Where Is God In Our Loss

by | Dec 17, 2014

Last week, we held a memorial service for my sister-in-law, Leslie Chandler Robinson.  It was hard.  It was hard on multiple fronts.  The first, most gut wrenching one was the fact that her transfer from here to heaven, feels like a tragic loss to those of us left behind.

 Here was a woman who had grown into one of the most life-giving people you would ever want to know.  Her enthusiasm for life… her delight in her family and friends…her care and compassion for everyone she met…her commitment to God and his people, made you feel like she should be one of the last to go.

Yet, in a matter of six months, this perfectly healthy, middle-age wife,mother, sister, sister-in-law, aunt, cousin and friend, went from taking a common antibiotic which led to a photo toxic reaction which led to sepsis in her bloodstream …and then she was gone.

 She fought hard.

We are having trouble picturing life without her.

At the memorial service, I talked about the suffering and loss we are feeling and the gains that God is giving Leslie.  

Right now, in this post, let’s take a look at our loss:


First, there’s the big “Why?!” question and what happened to all those prayers hundreds and hundreds of us were praying for her?

When we, who believe in God, go through painful experiences we’re bound to struggle.

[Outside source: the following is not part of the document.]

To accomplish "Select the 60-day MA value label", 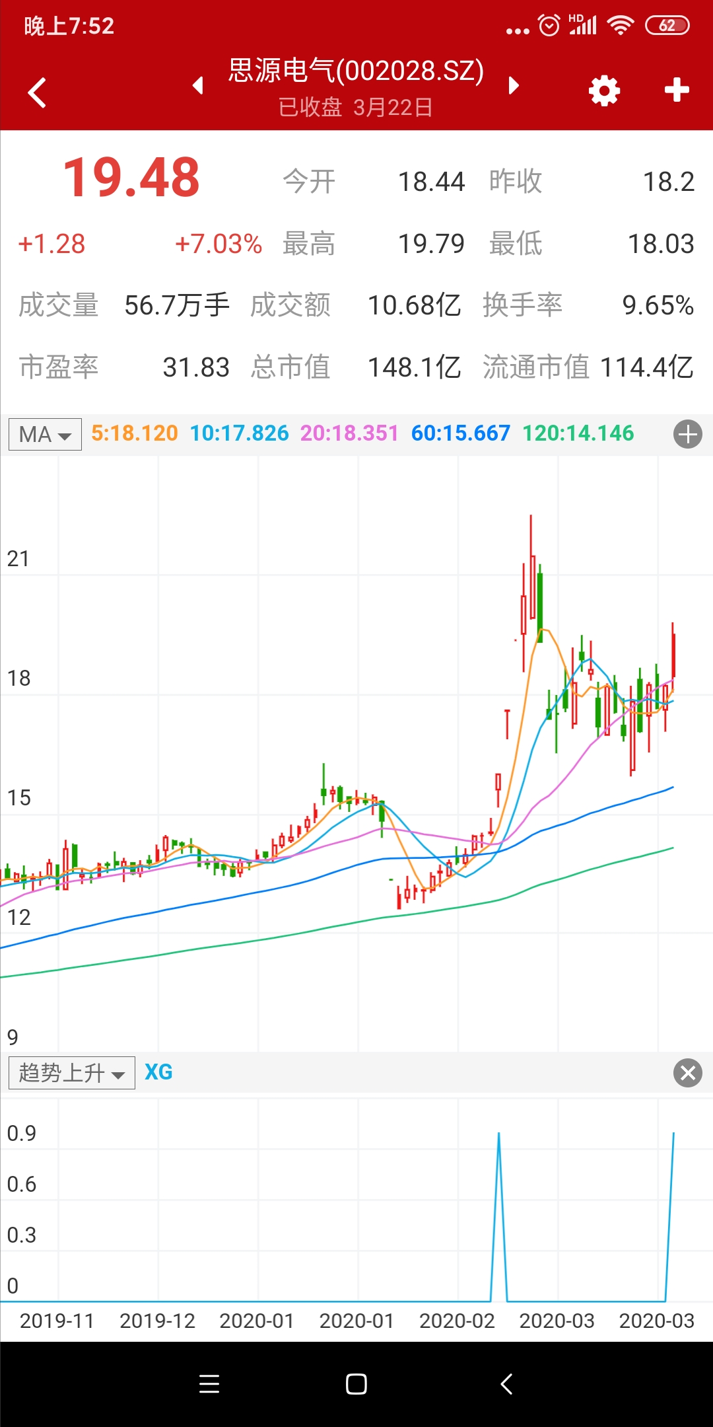I will pos(460,433).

We say or think things like, “I thought God was good all the time.” “I thought God loved me.” Or “If God watches over me, cares about me, how could He let this happen to me or to this precious person I love?” 

All this is a natural response to our suffering.

 The paradox of what we see both in scripture and in our lives is that we live in mystery.  

The mystery of the cross shows us that whatever it means that “God watches over us”-  it doesn’t mean that God prevents tragic things … cruel things.. unfair things from happening.

We see this when God allowed His own son Jesus to go through a tragic, cruel, and unfair death on a cross. Even though Jesus felt abandoned in his darkest hour, God’s silence did not mean He was absent in that moment.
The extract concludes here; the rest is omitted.